__Text for analysis__

+===+

The Journal of Veterinary Internal Medicine—a highly ranked veterinary science journal in the 92.12 percentile with an impact factor of 3.333—has named a research article by Dr. Harry Cridge as a top-cited article for 2020-21.
“Here at the MSU College of Veterinary Medicine, we have a research group investigating acute pancreatitis in dogs with several ongoing clinical studies. We are all very proud of our work in this area, and it is fantastic to see the impact of our work through recognition such as this,” says Cridge. “We strive to perpetually progress our knowledge of acute pancreatitis, and are excited about our ongoing contributions to the field.”
Cridge is the first author of “Association between abdominal ultrasound findings, the specific canine pancreatic lipase assay, clinical severity indices, and clinical diagnosis in dogs with pancreatitis.” The paper concludes that abdominal ultrasounds are insufficient on their own as a diagnostic for pancreatitis in dogs, and are generally poor indicators of disease severity.

+===+

__Set of tasks__
a) Please rewrite the part of the text on canine pancreatitis research that opens with the words containing "Cridge is the" and closes with "of disease severity.", substituting "inadequate" for "insufficient".
b) Resume the text on canine pancreatitis research after its last sentence.
The rows after this point are separate material, unconnected to the text on canine pancreatitis research.

+===+

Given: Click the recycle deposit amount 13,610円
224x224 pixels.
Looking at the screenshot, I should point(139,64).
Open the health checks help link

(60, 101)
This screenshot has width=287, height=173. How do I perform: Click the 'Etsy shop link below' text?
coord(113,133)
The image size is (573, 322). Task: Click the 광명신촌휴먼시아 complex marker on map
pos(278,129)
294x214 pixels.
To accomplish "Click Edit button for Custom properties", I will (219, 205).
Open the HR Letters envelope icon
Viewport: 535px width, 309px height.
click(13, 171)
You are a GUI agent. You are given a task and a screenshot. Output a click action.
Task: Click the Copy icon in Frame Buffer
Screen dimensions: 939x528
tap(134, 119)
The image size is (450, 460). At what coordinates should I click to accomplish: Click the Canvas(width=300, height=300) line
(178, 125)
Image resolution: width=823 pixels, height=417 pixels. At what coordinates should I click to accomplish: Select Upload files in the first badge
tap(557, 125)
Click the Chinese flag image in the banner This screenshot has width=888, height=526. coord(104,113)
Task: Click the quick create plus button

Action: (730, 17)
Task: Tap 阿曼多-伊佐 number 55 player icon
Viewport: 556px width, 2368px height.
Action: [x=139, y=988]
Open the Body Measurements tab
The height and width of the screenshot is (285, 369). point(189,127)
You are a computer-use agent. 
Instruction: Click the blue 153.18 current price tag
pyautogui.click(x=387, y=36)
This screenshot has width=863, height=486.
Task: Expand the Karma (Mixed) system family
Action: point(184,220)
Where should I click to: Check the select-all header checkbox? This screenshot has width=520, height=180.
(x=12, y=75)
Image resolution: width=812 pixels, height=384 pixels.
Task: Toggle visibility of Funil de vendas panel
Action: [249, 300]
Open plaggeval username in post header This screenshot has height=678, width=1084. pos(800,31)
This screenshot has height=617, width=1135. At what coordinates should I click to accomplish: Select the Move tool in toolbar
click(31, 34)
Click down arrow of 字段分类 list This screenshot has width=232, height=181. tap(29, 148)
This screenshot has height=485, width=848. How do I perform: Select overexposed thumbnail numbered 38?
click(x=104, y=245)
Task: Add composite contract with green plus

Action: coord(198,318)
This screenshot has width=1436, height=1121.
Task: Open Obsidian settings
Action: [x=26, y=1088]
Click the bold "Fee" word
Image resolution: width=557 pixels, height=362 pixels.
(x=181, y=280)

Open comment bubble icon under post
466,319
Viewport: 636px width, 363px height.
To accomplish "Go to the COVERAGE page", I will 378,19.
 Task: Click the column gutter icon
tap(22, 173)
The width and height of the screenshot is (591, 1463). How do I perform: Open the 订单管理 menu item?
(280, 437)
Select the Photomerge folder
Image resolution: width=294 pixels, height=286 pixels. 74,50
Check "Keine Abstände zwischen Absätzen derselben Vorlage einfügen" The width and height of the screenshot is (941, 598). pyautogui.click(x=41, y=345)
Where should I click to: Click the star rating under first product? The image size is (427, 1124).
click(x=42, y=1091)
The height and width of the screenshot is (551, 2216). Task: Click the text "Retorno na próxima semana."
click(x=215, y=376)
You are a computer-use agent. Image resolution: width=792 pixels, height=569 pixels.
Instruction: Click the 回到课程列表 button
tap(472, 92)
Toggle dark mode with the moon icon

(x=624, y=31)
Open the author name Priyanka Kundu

+===+

__Task-by-task answers__
a)
Cridge is the first author of “Association between abdominal ultrasound findings, the specific canine pancreatic lipase assay, clinical severity indices, and clinical diagnosis in dogs with pancreatitis.” The paper concludes that abdominal ultrasounds are inadequate on their own as a diagnostic for pancreatitis in dogs, and are generally poor indicators of disease severity.

b)
"Harry continues to publish prolifically," comments Dr. Rob Fowkes, chairperson for the Department of Small Animal Clinical Sciences. "It is no surprise that his research is having such widespread impact. Harry’s reputation as a leader in the veterinary pancreatitis field was further strengthened by his recent recognition in becoming only the second small animal specialist in gastroenterology in the world, by the Royal College of Veterinary Surgeons."
Cridge, MVB, MS, DACVIM-SAIM, DECVIM-CA, MRCVS, is an assistant professor of small animal internal medicine and chair of the Small Animal Rotating Internship Committee for the MSU College of Veterinary Medicine’s Department of Small Animal Clinical Sciences, as well as a diplomate of both the American and European Colleges of Veterinary Internal Medicine.